Comment by proxysna

8 hours ago

Qwen3.5-27B with a 4bit quant can be run on a 24G card with no problem. With 2 Nvidia L4 cards and some additional vllm flags, i am serving 10 developers at 20-25tok/sek, off-peak is around 40tok/sek. Developers are ok with that performance, but ofc they requested more GPU's for added throughput.

6 comments

proxysna

tandr 7 hours ago

What would be these additional vllm flags, if you don't mind sharing?

proxysna 2 hours ago

This is from an example from my Nomad cluster with two a5000's, which is a bit different what i have at work, but it will mostly apply to most modern 24G vram nvidia gpu.
"--tensor-parallel-size", "2" - spread the LLM weights over 2 GPU's available
"--max-model-len", "90000" - I've capped context window from ~256k to 90k.
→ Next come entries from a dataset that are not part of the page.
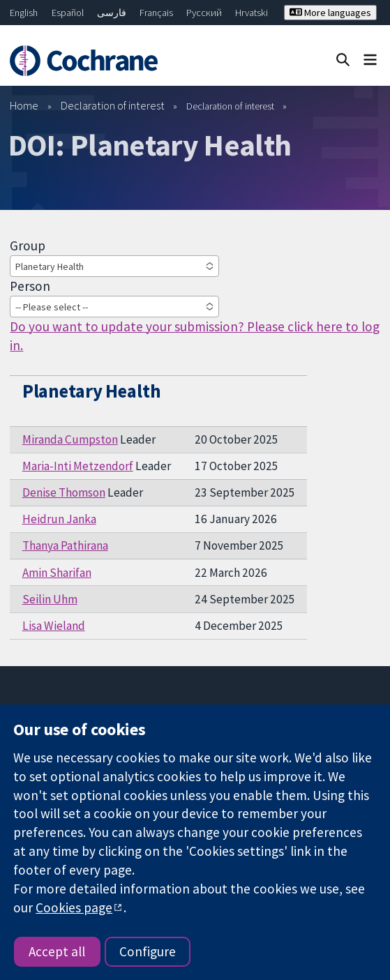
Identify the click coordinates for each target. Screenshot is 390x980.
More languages (330, 13)
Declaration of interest (112, 105)
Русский (204, 13)
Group (27, 246)
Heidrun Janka (59, 519)
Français (156, 13)
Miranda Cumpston (70, 439)
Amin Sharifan (57, 573)
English (24, 13)
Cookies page (74, 907)
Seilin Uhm (50, 599)
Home (24, 105)
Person (30, 286)
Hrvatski (251, 13)
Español (68, 13)
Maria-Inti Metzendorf (77, 466)
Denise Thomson (63, 492)
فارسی (112, 13)
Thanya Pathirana (65, 545)
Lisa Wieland (54, 626)
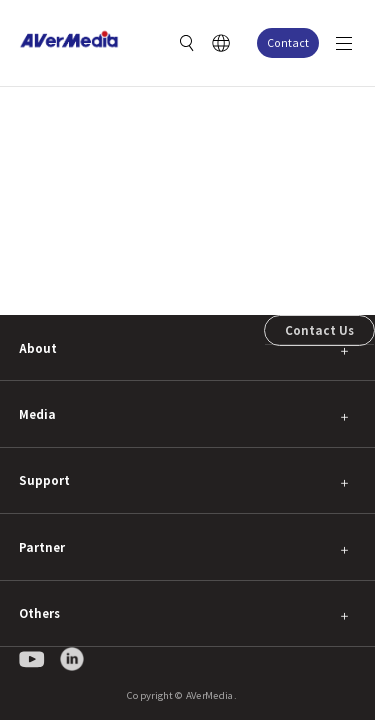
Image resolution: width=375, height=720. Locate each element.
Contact (288, 42)
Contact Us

It allows us to have more concurrency and for our use cases it is enough.
"--kv-cache-dtype", "fp8_e4m3", - On an L4 cuts KV cache size in half without a noticeable drop in quality, does not work on a5000, as it has no support for native FP8. Use "auto" to see what works for your gpu or try "tq3" once vllm people merge into the nightly.
"--enable-prefix-caching" - Improves time to first output.
"--speculative-config", "{\"method\":\"qwen3_next_mtp\",\"num_speculative_tokens\":2}", - Speculative mutli-token prediction. Qwen3.5 specific feature. In some cases provides a speedup of up to 40%.
"--language-model-only" - does not load vision encoder. Since we are using just the LLM part of the model. Frees up some VRAM.

PcChip 6 hours ago

question: why not use something like Claude? is it for security reasons?

lambda 5 hours ago
Some people would rather not hand over all of their ability to think to a single SaaS company that arbitrarily bans people, changes token limits, tweaks harnesses and prompts in ways that cause it to consume too many tokens, or too few to complete the task, etc.
I don't use any non-FLOSS dev tools; why would I suddenly pay for a subscription to a single SaaS provider with a proprietary client that acts in opaque and user hostile ways?
- cyanydeez 5 hours ago
  
  I think, we're seeing very clearly, the problem with the Cloud (as usual) is it locks you into a service that only functions when the Cloud provides it.
  But further, seeing with Claude, your workflow, or backend or both, arn't going anywhere if you're building on local models. They don't suddenly become dumb; stop responding, claim censorship, etc. Things are non-determinant enough that exposing yourself to the business decisions of cloud providers is just a risk-reward nightmare.
  So yeah, privacy, but also, knowing you don't have to constantly upgrade to another model forced by a provider when whatever you're doing is perfectly suitable, that's untolds amount of value. Imagine the early npm ecosystem, but driven now by AI model FOMO.
proxysna 2 hours ago

We do make Claude and Mistral available to our developers too. But, like you said, security. I, personally, do not understand how people in tech, put any amount of trust in businesses that are working in such a cutthroat and corrupt environment. But developers want to try new things and it is better to set up reasonable guardrails for when they want to use these thing by setting up a internal gateway and a set of reasonable policies.
And the other thing is that i want people to be able to experiment and get familiar with LLM's without being concerned about security, price or any other factor.